Explore ARCExplore ARC

Using General Purpose GPUs on Flux

By February 24, 2016

What are GPGPUs?

GPGPUs are general-purpose graphics processing units. Originally, graphics processing units were very special purpose, designed to do the mathematical calculations needed to render high-quality graphics for games and other demanding graphical programs. People realized that those operations occur in other contexts and so started using the graphics card for other calculations. The industry responded by creating the general purpose cards, which generally has meant increasing the memory, numerical precision, speed, and number of processors.

GPGPUs are particularly good at matrix multiplication, random number generation, fast Fourier transforms (FFTs), and other numerically intensive and repetitive mathematical operations. They can deliver 5–10 times speed-up for many codes with careful programming.

Submitting Batch Jobs

The Flux GPGPU allocations are based on a single GPGPU accompanied by two CPUs each with 4 GB of memory for a total CPU memory pool of 8 GB per GPU. To use more memory or more CPUs with a GPU job, you must increase your allocation to make them available. For example, if your GPGPU program required 17 GB of memory, you would need to have an allocation for three GPGPUs to obtain enough CPU memory even though your job only uses one GPGPU and one CPU.

To use a GPU, you must request one in your PBS script. To do so, use the node attribute on your #PBS -l line. Here is an example that requests one GPU.
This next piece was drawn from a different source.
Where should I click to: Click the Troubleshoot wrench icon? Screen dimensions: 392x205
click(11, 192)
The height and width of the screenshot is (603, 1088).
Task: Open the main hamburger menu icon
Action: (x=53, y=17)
#PBS -l nodes=1:gpus=1,mem=2gb,walltime=1:00:00

Note that you must use nodes=1 and not procs=1 or the job will not run.

Also note that GPUs are available only with a GPU allocation, and those have names that end with _fluxg instead of _flux. Make sure that the line requesting the queue matches the GPU allocation name; i.e.,

#PBS -q fluxg

See our web page on Torque for more details on PBS scripts.

Programming for GPGPUs

The GPGPUs on Flux are NVIDIA graphics processors and use NVIDIA’s CUDA programming language. This is a very C-like language (that can be linked with Fortan codes) that makes programming for GPGPUs straightforward. For more information on CUDA programming, see the documentation at http://www.nvidia.com/object/cuda_develop.html.

For more examples of applications that are well-suited to CUDA, a language that enables use of GPUs, see NVIDIA’s CUDA pages at http://www.nvidia.com/object/cuda_home.html.

NVIDIA also makes special libraries available that make using the GPGPUs even easier. Two of these libraries are cuBLAS and cuFFT.

cuBLAS is a BLAS library that uses the GPGPU for matrix operations. For more information on the BLAS routines implemented by cuBLAS, see the documentation at http://developer.nvidia.com/cublas.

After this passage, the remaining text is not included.